SHARAN, Afghanistan (AFP) – Using tactics from executions to threatening late-night visits, the Taliban and their Al-Qaeda allies may work largely in hiding but there is no doubting their distinctive message.
They exert “strong pressure” on locals to cooperate with them rather than with Afghan authorities and their international partners, says Nawab Waziri, head of the provincial council of Paktika on the border with Pakistan.
Most crudely, “they chop off heads or hands,” Waziri told AFP. Scores have been killed by the insurgents like that, sometimes on allegations of “spying” for the government or foreign military forces.
But they also operate more clandestinely. “They come secretly to people in the middle of the night, masked, to tell them what to do,” he said.
“There are men who are Taliban in secret in the villages… They cover their faces and talk to people in other villages.”
Sometimes there are “night letters” — written threats thrown into schools or near homes under the cover of darkness.
Relatives of these secret operators never talk about them; even if one is killed, they keep quiet, said Waziri. “The Taliban who die are not identified by their families.”
Waziri, in his 40s, joined some 700 other influential men from Paktika at a shura, or traditional council, in the provincial capital Sharan last week to debate the insurgent threat.
“I ask you all to not support Al-Qaeda and to help the government,” national communications minister Amirzai Sangin told the impressive gathering of tribal chiefs, clerics and others.
Paktika and another border province, Khost, are “gateways” into Afghanistan for “Al-Qaeda and of terrorism because their camps are just on the other side of the border,” said the official, who had come from Kabul.
After being driven from government in late 2001 by a US-led international coalition, some Taliban and Al-Qaeda took refuge in Pakistan’s tribal zones.
There they regrouped in extremist sanctuaries and training camps from which US and Afghan officials say they launch attacks into Afghanistan.

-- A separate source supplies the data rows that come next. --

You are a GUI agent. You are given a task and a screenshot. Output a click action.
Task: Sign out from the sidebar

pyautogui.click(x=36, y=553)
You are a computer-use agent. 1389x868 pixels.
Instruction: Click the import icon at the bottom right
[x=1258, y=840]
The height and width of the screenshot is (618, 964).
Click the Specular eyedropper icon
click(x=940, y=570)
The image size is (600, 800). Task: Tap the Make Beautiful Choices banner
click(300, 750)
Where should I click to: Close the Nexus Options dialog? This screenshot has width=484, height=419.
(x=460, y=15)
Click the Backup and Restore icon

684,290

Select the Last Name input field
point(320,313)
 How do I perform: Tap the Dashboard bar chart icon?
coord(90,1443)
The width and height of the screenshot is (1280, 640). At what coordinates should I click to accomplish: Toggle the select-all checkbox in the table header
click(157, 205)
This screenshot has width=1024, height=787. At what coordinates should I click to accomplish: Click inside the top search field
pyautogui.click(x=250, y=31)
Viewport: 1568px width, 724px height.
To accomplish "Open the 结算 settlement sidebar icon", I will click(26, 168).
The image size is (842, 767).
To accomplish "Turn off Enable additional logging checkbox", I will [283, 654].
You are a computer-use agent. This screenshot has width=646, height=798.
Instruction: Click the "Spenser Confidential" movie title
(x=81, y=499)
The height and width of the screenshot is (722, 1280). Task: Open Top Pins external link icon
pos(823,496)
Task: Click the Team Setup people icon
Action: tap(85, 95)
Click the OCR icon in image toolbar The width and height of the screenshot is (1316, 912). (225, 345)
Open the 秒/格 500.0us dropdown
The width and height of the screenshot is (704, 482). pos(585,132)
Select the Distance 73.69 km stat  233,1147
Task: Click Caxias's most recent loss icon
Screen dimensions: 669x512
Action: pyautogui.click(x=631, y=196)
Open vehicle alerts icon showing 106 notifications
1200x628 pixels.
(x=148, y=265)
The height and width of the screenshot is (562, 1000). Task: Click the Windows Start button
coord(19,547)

A leading Al-Qaeda commander who led the terror network in Afghanistan was believed to have been killed just across from Paktika last week when a missile fired by a US drone hit his hideout in Pakistan’s North Waziristan area.
Libyan Abu Laith al-Libi, reputed to be one of Osama bin Laden’s top five lieutenants, was one of 13 Al-Qaeda militants killed in the raid.
Pakistan has seen a spike in insurgent violence this year; such attacks have been rising steadily in Afghanistan over the past two years, peaking in 2007 with around 140 suicide bombings and scores of attacks that left hundreds dead.
Afghans living along the border see much of the violence, which many of them claim has a strong foreign element.
“The terrorists are trained by Pakistanis who later help them come here,” said Ahmadzai Wazir, a tribal chief from the frontier district of Barmal, who wore an imposing black silk turban.
“These Uzbeks, Arabs, Turkmens launch missiles and bombs on Afghan villages,” he says.
But, said the governor of Paktika, 34-year-old Akram Khepelwak, last year was “much more calm than the others with the reinforced presence of the Afghan army alongside the international soldiers.”
“We are trying to convince the communities to help us block the routes of the terrorists. And there is more cooperation,” he said on the margins of the shura.
Waziri, the provincial council chief, insisted there was no real support among the villagers for the insurgents. The main reason for any collaboration is just “because they are scared,” he said.